I still haven't had time to go to an AA meeting but I am 4 weeks clean tonight at midnight. My schedule right now is 7am-4pm school, 4pm-1am work, and I work 6 days a week and school 5 days a week. I train 2 days a week and babysit my niece on sundays, there are only two AA groups that meet in my area and neither are at times I can go to. I live in a very very small town in eastern kentucky (the closest airport is 2 hours away if that tells you how tiny). After the 2nd week of May I'll be done with school and plan to attend a morning meeting then. I'm not making excuses, I'm making a life and right now school and work come first because they're the rails my train travels on currently. I found time to drink during school and work and at 2 am when I laid in bed at night.
So when I say I have no time, there is literally no time to be made right now but once there is time in May I fully plan to go to a meeting. Right now my training helps me because I know if I drink I can't train. Pain has become my new drug I guess, but yes I plan to attend a meeting once this semester ends in about a month.
And New Day, there's always a life after anything so long as there's still breath in our lungs. Whiskey was the last chain holding me back from climbing out of this hole I dug for myself and I'm not bearing that weight anymore. I'll break my back and die before I let another thing hold me back or limit what I can do.

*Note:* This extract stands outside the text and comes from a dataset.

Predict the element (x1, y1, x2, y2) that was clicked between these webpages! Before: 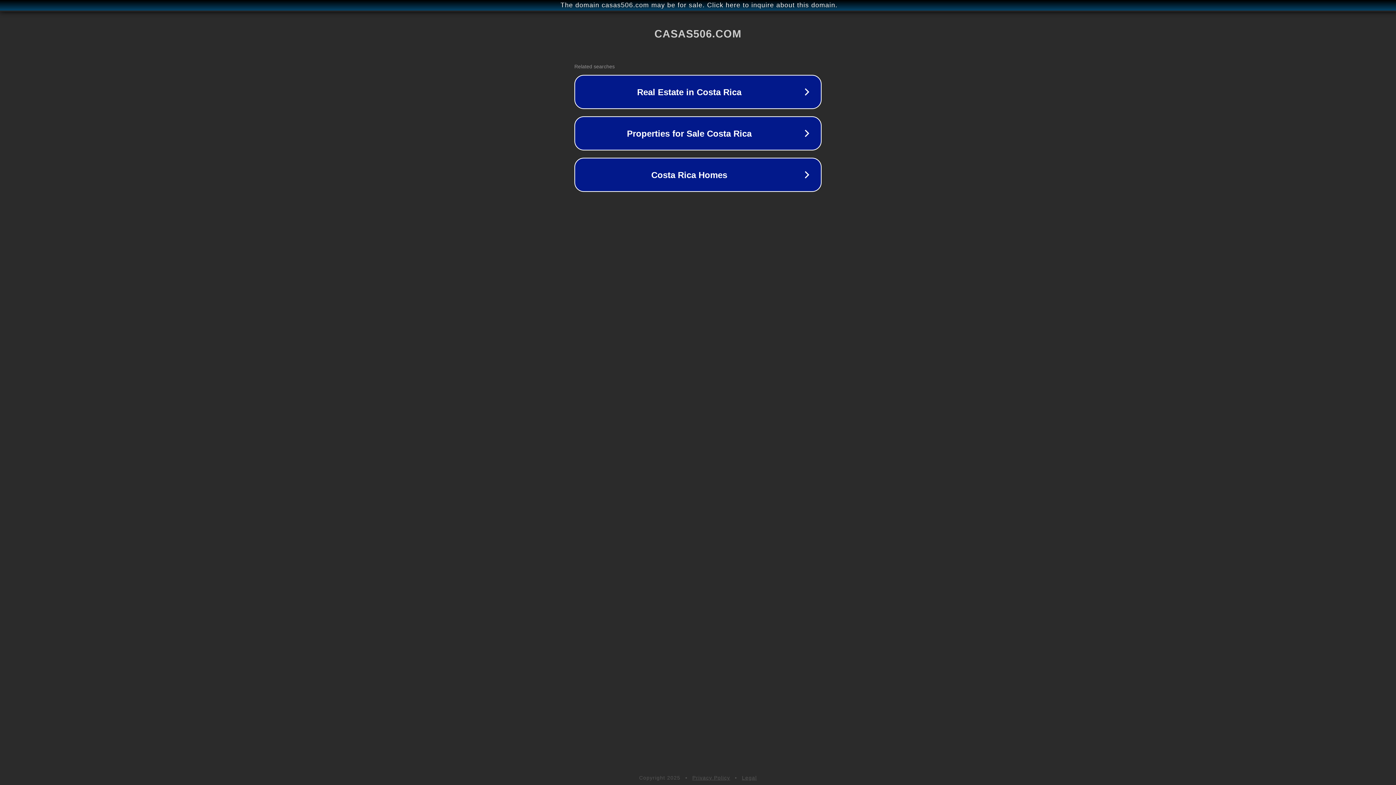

Well done Jerch, 4 weeks with no outside help, amazing. Perhaps you are not an alcoholic of my type after all. Maybe you don't need AA. Our Big Book talks about the "hard drinkers" who can stop or moderate if they have a good enough reason, perhaps you are in this class? If so, more power to you. Alternatively, you could be like many of us who just did not realise the seriousness of our situation. If that is the case John Barleycorn will rearrange your priorities sooner or later.